Sin autobús no hay desestacionalización ni equilibrio territorial: hay concentración.
Clave para la desestacionalización
Por otro lado, en el informe se revela que la desestacionalización es una tendencia estructural que se mantiene tras la pandemia. Además, segmentos estratégicos como el turismo silver —los mayores de 65 años— concentran solo el 22,1% de su gasto en los dos meses de máxima actividad, frente al 24,6% del resto de turistas.
Este perfil de viajero, con mayor flexibilidad temporal y fuerte orientación hacia destinos nacionales, encuentra en el autobús un medio de transporte especialmente adaptado: accesible, directo, cómodo y con amplia cobertura geográfica.
El autobús facilita escapadas culturales, viajes a zonas rurales y desplazamientos interurbanos durante todo el año, contribuyendo así a distribuir la demanda turística y a reducir la presión en temporada alta.
Soporte imprescindible para el turismo internacional récord
El turismo internacional volvió a marcar máximos en 2025, con 97 millones de llegadas (+3,5%). Buena parte de estos visitantes no se limitan a un único destino, sino que realizan itinerarios combinando ciudades, costa e interior.
En este contexto, el autobús cumple tres funciones estratégicas:
• Conectividad de última milla desde aeropuertos y estaciones.
• Movilidad interregional eficiente entre destinos turísticos.
• Transporte organizado para grupos, excursiones y circuitos culturales.
Además, el auge del turismo de lujo —que concentra el 20% del gasto internacional pese a representar solo el 3% de las tarjetas— y del turismo urbano en ciudades como Madrid o Barcelona también genera demanda de servicios discrecionales y de alta gama en transporte por carretera, ampliando el valor añadido del sector.
Sostenibilidad y eficiencia económica
El peso del turismo alcanzará el 12,8% del PIB en 2026 y el 12,9% en 2027, lo que confirma su papel estructural en la economía española.
En este contexto, el autobús es también una solución alineada con los objetivos de sostenibilidad y eficiencia:
• Reduce la huella de carbono por pasajero frente al vehículo privado.
• Optimiza la movilidad en destinos saturados.
• Permite absorber picos de demanda en temporada alta.
• Mejora la cohesión territorial.
Un modelo turístico sostenible necesita un modelo de movilidad colectiva eficiente. Y el autobús es el eje central de esa movilidad.
Una palanca estratégica para el crecimiento sostenible
El turismo español se enfrenta ahora al reto de consolidar segmentos estratégicos, reforzar la competitividad empresarial y avanzar en la diversificación geográfica.

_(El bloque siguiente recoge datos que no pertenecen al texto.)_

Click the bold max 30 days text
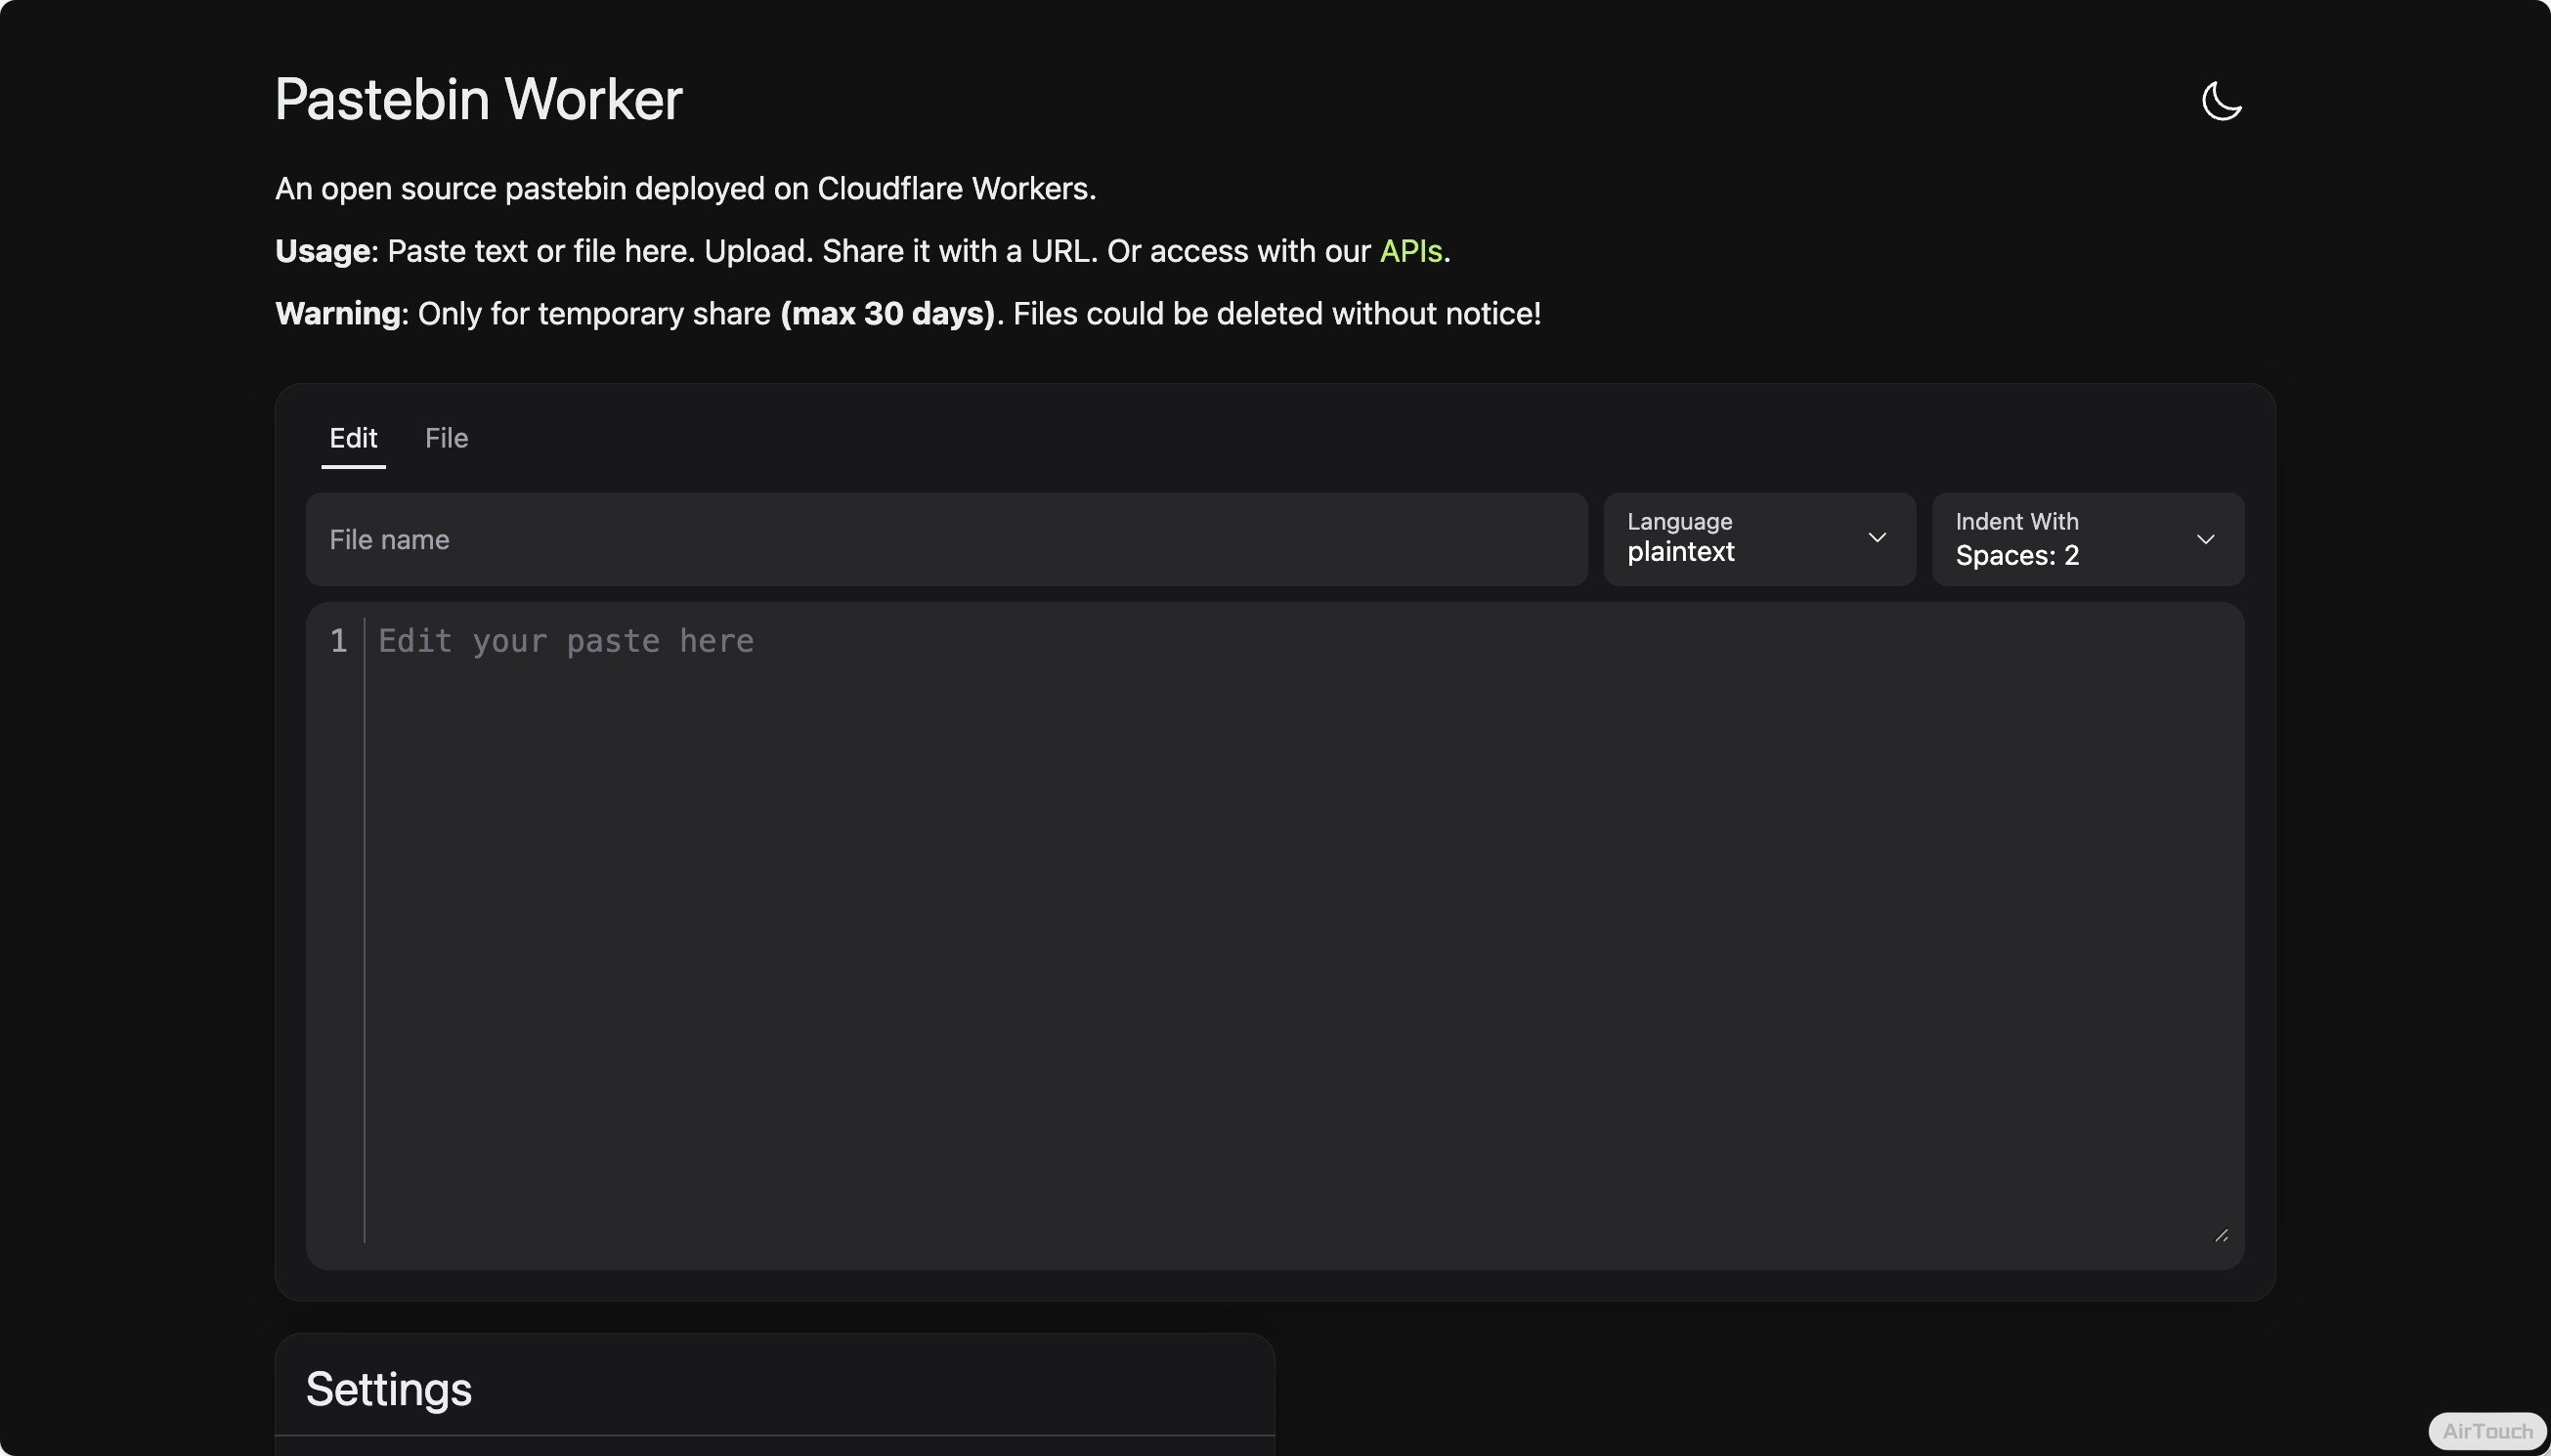2551x1456 pixels. click(887, 314)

Para lograrlo, el transporte en autobús no es un complemento, es una infraestructura estratégica:
En definitiva, si el turismo es uno de los motores de la economía española, el autobús es una de sus principales correas de transmisión. Apostar por su fortalecimiento es apostar por un modelo turístico más equilibrado, competitivo y sostenible para España.